When David Kappos took over the United States Patent and Trademark Office in 2009, he faced a seemingly insurmountable task: The office was dealing with a backlog of more than 750,000 patent applications, with an average wait time of three-to-four years.
So when President Obama stepped in, signing the America Invents Act into law, Kappos could breathe a sigh of relief. The legislation gave the office funding to open three new satellite offices outside of its Alexandria, Virginia, headquarters to deal with the patent backlog.
After an extensive search for its location, the USPTO found, what it believed, to be the best city to house its new patent office: Detroit.
The office will occupy 31,000 square feet at 300 River Place Drive. The building, situated on the banks of the Detroit River, is listed on the National Historic Registry and was the former home to Parke-Davis Laboratories as well as the Stroh's Brewery Headquarters. Come July, the office will hire 100 patent examiners with experience in intellectual property.
But why Motor City? Why not, say, San Francisco? Or Boston? Or New York? Patents are important to start-ups for a variety of reasons, so why not choose a place known for business formation and innovation?
Richard Maulsby, the acting chief communications officer of the USPTO, says that's exactly why Detroit was the perfect place for the office.
"The USPTO considered many factors before making its final decision to locate its first new satellite office in Detroit," he says. "The city fulfilled a number of critical criteria, including a high percentage of scientists and engineers in the workforce; access to major research institutions; a high volume of patenting activity; and a significant number of patent agents and attorneys in the area."

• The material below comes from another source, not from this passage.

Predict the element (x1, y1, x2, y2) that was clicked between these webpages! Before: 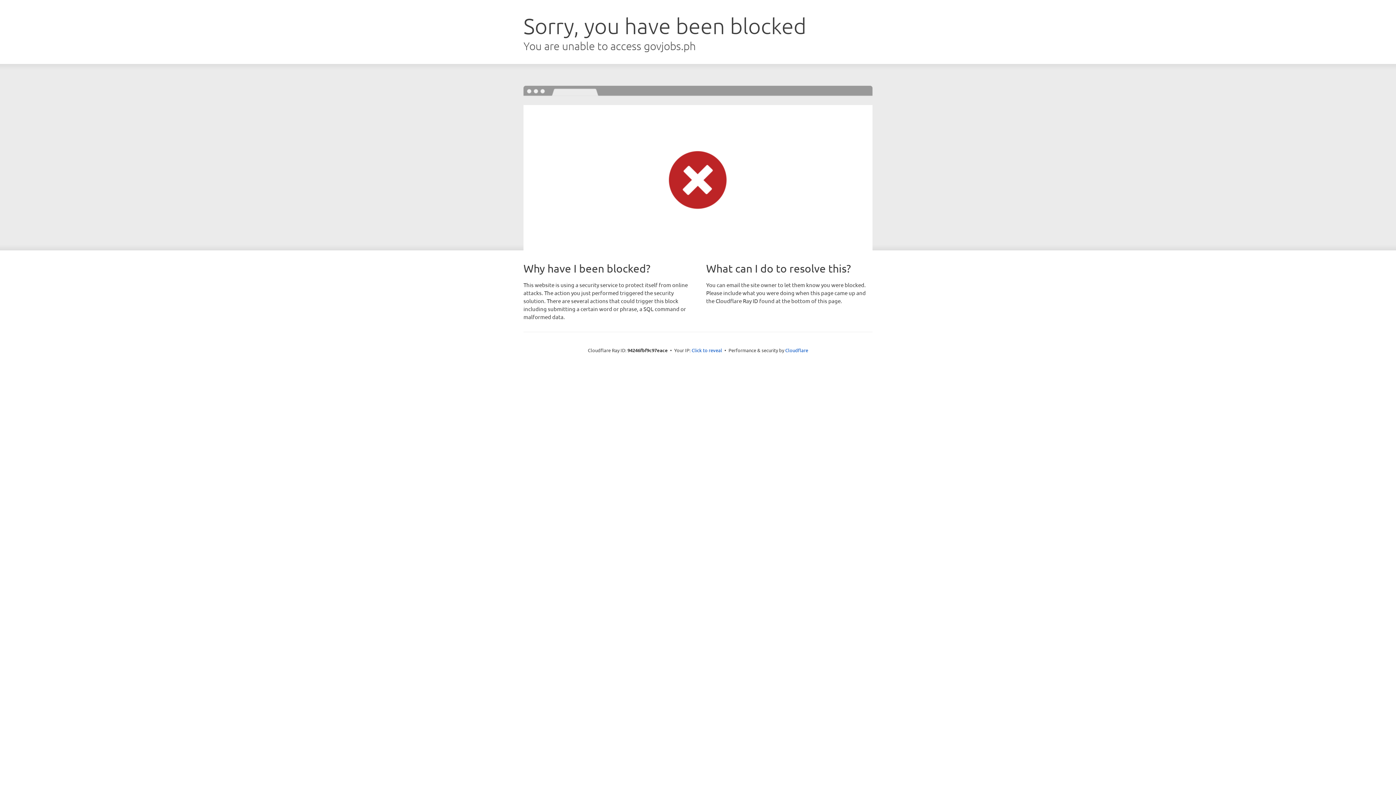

"Over the past decade, when every economic indicator was going down, the one area in which Michigan improved its performance was patent production." —Benjamin Erulkar, SVP of economic development.
In fact, Michigan colleges and universities graduate more than 6,675 engineers and engineering technicians each year, ranking Michigan fourth in the United States for engineering degrees conferred, points out Benjamin Erulkar, the senior vice president of economic development for the Detroit Regional Chamber. And the struggling auto industry, a PTO official says, also has led to unemployed engineers eager for work.
Detroit also has the highest concentration of industrial and mechanical engineers in the United States—about three times the U.S. average—according to the Bureau of Labor Statistics. In 2009, Michigan ranked 7th in the nation for the total number of patents with 3,516. And The Dice Report, a monthly look at the technology job market, reported last year that Detroit is now the fastest-growing region for technology jobs in America.
"Over the past decade, when every economic indicator was going down, the one area in which Michigan improved its performance was patent production," Erulkar says. "It's a symbol not only of the ecosystem that we have, but the potential we have to grow it in future years."
There's no denying that Detroit has fallen on hard times. In the past 10 years, Detroit saw a staggering 25 percent of its population flee the city limits. But within that trend was perhaps something even more startling statistic: The population of college-educated 25 to 39-year-olds increased a whopping 59 percent.
"You see the beginnings of a revitalization that is heavily focused on small business, start-ups, venture capital, and the repopulation of downtown area," says Erulkar. "The office also gives businesses around the region an affirmation that, even given the troubles of the last decade, our performance in innovation is steady and is what carries Detroit out of its economic troubles."